I appear to have the knack of attracting some extraordinary people whenever I’m out and about. Once, on a train to London from Manchester, I sat opposite a woman who was reading, not Elle or Cosmopolitan but Leprosy Review. With two cans of Stella inside of me, and nothing like a book or newspaper to occupy my time, (that’s why I bought the lager) I found myself in fits of laughter – as a lone traveller, it never looks good – as I considered asking her if I could borrow her copy. It was the whole idea of being that desperate for something to do on the train journey that I was prepared to resort to reading a magazine about leprosy.

The woman noticed my shoulders shaking uncontrollably and, looking distastefully at the two crushed cans of Stella on the table in front of me, she asked me what I found so funny. With great difficulty, I told her and she let me read her magazine. It turned out that she was a doctor, but no ordinary GP. She was – and probably still is – the foremost authority on leprosy in the United Kingdom.

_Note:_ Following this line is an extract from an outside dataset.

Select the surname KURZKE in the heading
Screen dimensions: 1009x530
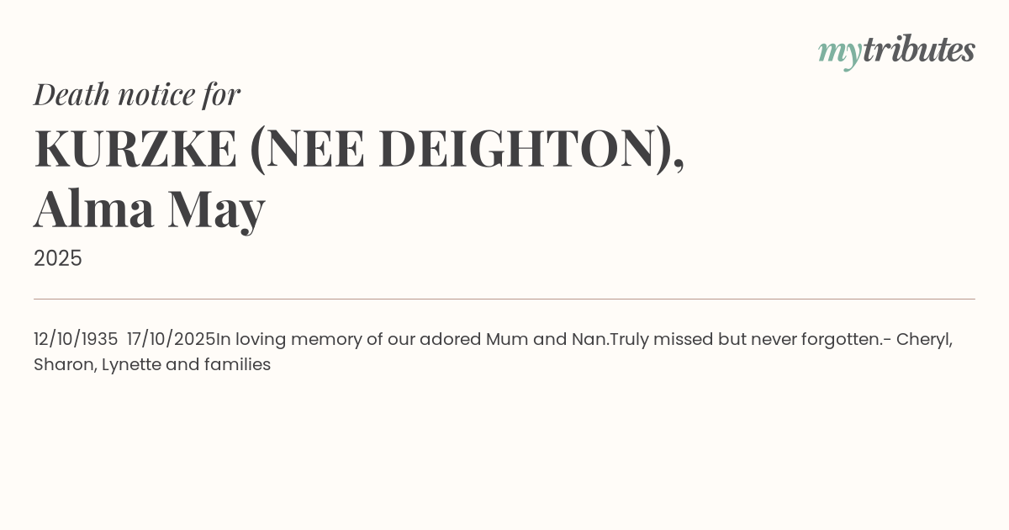[135, 149]
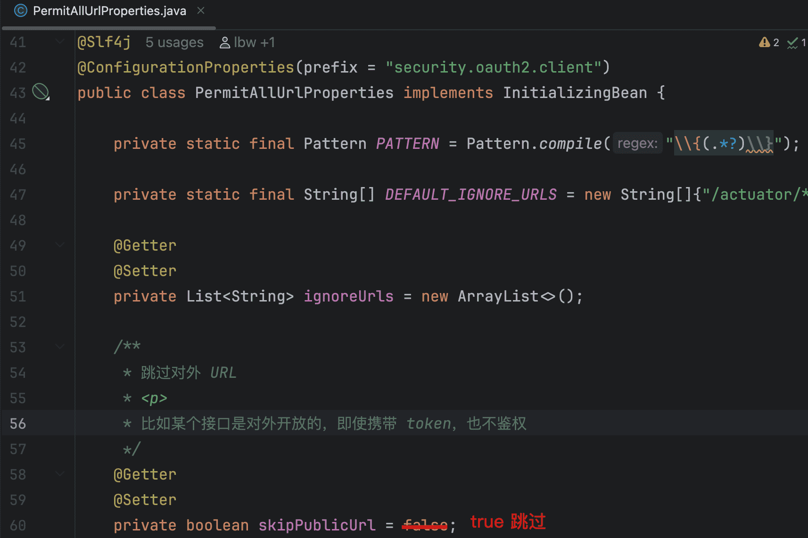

This week, I was in Northampton, of all places, on business, and I decided to walk back to the station rather than order a taxi from the office block I had been sitting in for the past hour. The walk was uninspiring and, as it was lunchtime, I thought I would find a tearoom or restaurant for a bite to eat.
Near the station there is a pub called The Black Lion, which, as a blackboard outside announced, was under new management. Having been editor of Pub Food magazine for six years, I can sniff out ‘pub grub’ from 100 yards and this was the sort of place, I figured, with a menu based around frozen chips and bar snacks and where ham, egg and chips was considered a delicacy. I played safe and ordered a ham sandwich.

I ended up in the pub because of Bruce’s Coffee Shop next door, which I hadn’t associated with the boozer. They were, I discovered, one and the same, which, in itself, was slightly odd: a coffee shop, a kind of independent version of Starbuck’s or Caffe Nero, inside a pub.

I stopped for a cappuccino and then walked through to the pub where I stayed for a beer because I liked the licensee. He was a decent sort of chap, ex-services, had been in the first Gulf War and was now the pub’s licensee. My sandwich was fine and I considered ordering another, but the crisps and salad accompanying my order sufficed and I survived on three pints of St Austell Tribute, one of three real ales available, the others being Spitfire and London Pride.

A man walked in and ordered a pint of Guinness. I had been chatting to the licensee about this and that and it transpired that his girlfriend worked in the local hospital, which I assumed was something like ‘Northampton General’. The man with the Guinness made a deliberate noise of disgruntlement at hearing this, and it turned out that he had spent six months there being treated for serious brain damage. He had been thrown off a nearby railway bridge by a group of Asian men in what the licensee described as a racist attack. Had a passer-by not spotted the man, he would have died.

The man was now on medication as a result of the attack and was only permitted a maximum of two pints of Guinness by the licensee. He only stayed for one. Apparently, the unprovoked attack had stirred up ill feeling among local hard men and revenge attacks had taken place.

The pub had recently been re-opened and the licensee told me that it dated back hundreds of years and had close associations with the impressive St Peter’s church next door.

The three pints of Tribute inspired me to take a closer look at the church. Prior to leaving my rather comfortable position at the bar, where I had been quietly writing an article about the Wye Valley Brewery on my laptop, I had noticed a man talking to the licensee. When I reached the church, there he was again taking photographs.

“I’ve got over 600 photographs of churches on my computer,” he told me, proudly, as we stood together in the churchyard while he continued to snap away. He produced his business card and, to my surprise, he was a paranormal investigator doing a bit of footwork for a psychic and medium called Susan Mock.
That surname bothered me. Mock. Mock not, but he said she was good and told me about a forthcoming meeting somewhere in Northampton. I loitered around the church for a while, admiring its inner beauty before boarding a train back to London.